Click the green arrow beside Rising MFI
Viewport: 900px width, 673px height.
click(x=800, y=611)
--
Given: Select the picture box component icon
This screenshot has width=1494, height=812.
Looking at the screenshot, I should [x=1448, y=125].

*YOUR GOAL*: Copy out everything from the line containing "Click the green arrow beside Rising MFI" down to the line containing "click(x=800, y=611)", putting "Screen size" in place of "Viewport" and keeping the rest unchanged.

*SOLUTION FOR THIS PROBLEM*:
Click the green arrow beside Rising MFI
Screen size: 900px width, 673px height.
click(x=800, y=611)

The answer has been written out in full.